In 2011, the Fermi space telescope accidentally spotted thunderstorms on Earth producing beams of antimatter. Such storms have long been known to give rise to fleeting sparks of light called terrestrial gamma-ray flashes. But results from the Fermi telescope show they also give out streams of electrons and their antimatter counterparts, positrons.
It deepens a mystery about terrestrial gamma-ray flashes, or TGFs -- sparks of light that are estimated to occur 500 times a day in thunderstorms on Earth. They are a complex interplay of light and matter whose origin is poorly understood.

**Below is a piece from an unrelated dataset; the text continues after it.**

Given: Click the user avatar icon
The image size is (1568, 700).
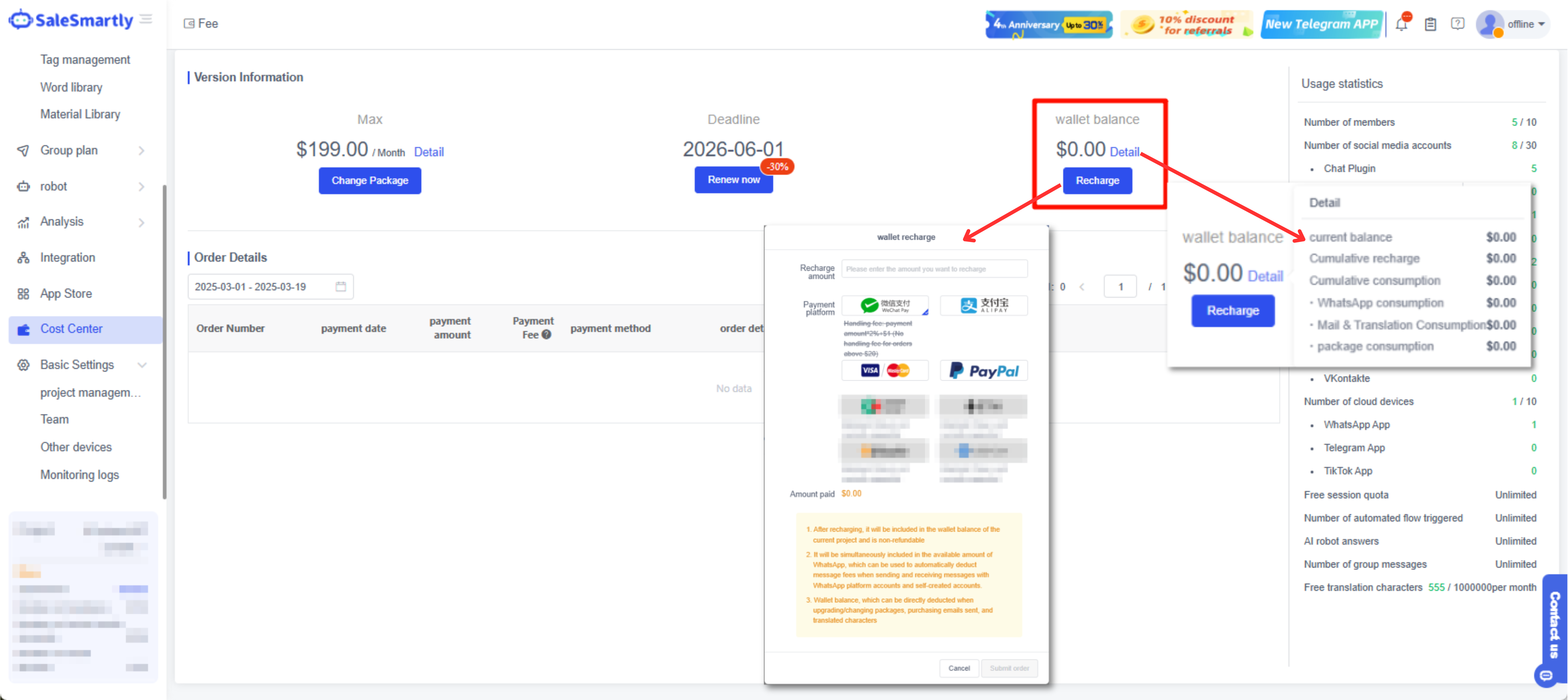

Thunderstorms are known to create tremendously high electric fields -- evidenced by lightning strikes. Electrons in storm regions are accelerated by the fields, reaching speeds near that of light and emitting high-energy light rays -- gamma rays -- as they are deflected by atoms and molecules they encounter.
These flashes are intense -- for a thousandth of a second, they can produce as many charged particles from one flash as are passing through the entire Earth's atmosphere from all other processes.
The Fermi space telescope is designed to capture gamma rays from all corners of the cosmos, and sports specific detectors for short bursts of gamma rays that both distant objects and TGFs can produce.
"One of the great things about the Gamma-ray Burst Monitor is that it detects flashes of gamma rays all across the cosmic scale," explained Julie McEnery.